The Levy County Commission has set the tentative property tax millage rate at 8.3307 for the coming year, but it could back off that number by Sept. 30 when the final budget is adopted.

The unanimous decision came in a Tuesday morning meeting where the commission also received three proposals from engineering firms interested in doing work under the RESTORE Act fnding. 

The commission is considering a proposed general fund budget — supported by the property tax revenue — of $23,753,030 for the year beginning Oct. 1. But the total proposed budget including grants and other sources of revenue is $62.730,153.

That is down from the 2007-2008 budget years when the budget was about $70 million. The commission has spent the past five years whittling the expenses and not replacing many of the county employees who retired or left. 
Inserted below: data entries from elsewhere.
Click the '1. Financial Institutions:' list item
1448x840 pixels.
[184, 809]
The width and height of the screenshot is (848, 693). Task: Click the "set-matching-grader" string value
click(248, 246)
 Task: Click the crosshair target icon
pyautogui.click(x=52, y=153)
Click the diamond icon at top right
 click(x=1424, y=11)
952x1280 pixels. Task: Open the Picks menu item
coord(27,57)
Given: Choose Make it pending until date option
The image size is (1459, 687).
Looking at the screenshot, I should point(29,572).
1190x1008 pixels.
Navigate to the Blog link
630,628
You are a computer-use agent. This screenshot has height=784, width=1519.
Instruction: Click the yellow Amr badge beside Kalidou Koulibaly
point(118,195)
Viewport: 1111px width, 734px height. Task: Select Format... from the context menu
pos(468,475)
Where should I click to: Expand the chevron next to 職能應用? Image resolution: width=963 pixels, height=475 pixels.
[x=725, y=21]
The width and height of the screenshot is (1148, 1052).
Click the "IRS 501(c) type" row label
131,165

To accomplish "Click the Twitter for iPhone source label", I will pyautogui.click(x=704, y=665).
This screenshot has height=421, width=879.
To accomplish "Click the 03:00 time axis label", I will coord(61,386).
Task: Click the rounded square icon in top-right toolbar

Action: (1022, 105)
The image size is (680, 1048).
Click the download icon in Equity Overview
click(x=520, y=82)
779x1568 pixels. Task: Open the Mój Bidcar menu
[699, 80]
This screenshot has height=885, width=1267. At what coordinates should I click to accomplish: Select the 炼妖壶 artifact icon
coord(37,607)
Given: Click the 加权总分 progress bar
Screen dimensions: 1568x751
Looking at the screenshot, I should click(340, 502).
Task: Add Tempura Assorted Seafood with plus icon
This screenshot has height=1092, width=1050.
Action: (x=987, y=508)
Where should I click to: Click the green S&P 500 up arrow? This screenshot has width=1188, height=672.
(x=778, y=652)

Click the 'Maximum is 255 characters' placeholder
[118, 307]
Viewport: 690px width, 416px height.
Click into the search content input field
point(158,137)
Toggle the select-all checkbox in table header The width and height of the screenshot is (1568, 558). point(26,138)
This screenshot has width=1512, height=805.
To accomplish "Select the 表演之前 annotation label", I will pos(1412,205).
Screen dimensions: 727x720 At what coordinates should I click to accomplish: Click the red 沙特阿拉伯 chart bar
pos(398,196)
Commissioner Michael Joyner of Morriston (R-District 3), in making the motion to go with the 8.3307 millage, said, "We can't go on milking the cow and not feeding it." His motion was seconded by Commissioner Danny Stevens of Williston (R-District 5).

The 8.3307 is expected to raise $13,020,020 for the general revenue fund. It is the rollback millage — designed to allow the commission to recoup the same amount of money despite dropping property values. 

The current millage is 8.01 and it generated $12,947,479 this year, but with decreased property values in 2013, the millage was estimated to raise $12,518,799 in the 2013-2014 fiscal year. 

The property tax millage is 8.01 mills. A mill is equivalent to $1 for every $1,000 of property value, so a $100,000 assessment on a home would cost $801. In Levy County, over 40 percent of residential properties do not pay any property taxes as homestead exemptions reduce the liability to $0, according to figures provided by the Levy County Property Appraisers Office last year.

Last year, the commission did not go with a rollback millage — a rate that increases the millage when property values drop to provide the same amount of revenue year to year — because it shifted the burden for funding county fire and emergency medical services to assessments. Under that plan every property owner pays for fire and EMS service, even when they do not pay property tax. 

 One reason the county is seeking additional millage this year is that the employees, who had not received a pay increase for five years received a 3 percent pay increase and the state has increased the county's payments to the retirement system by 1.77 percent and imposed even bigger increases on high-risk workers.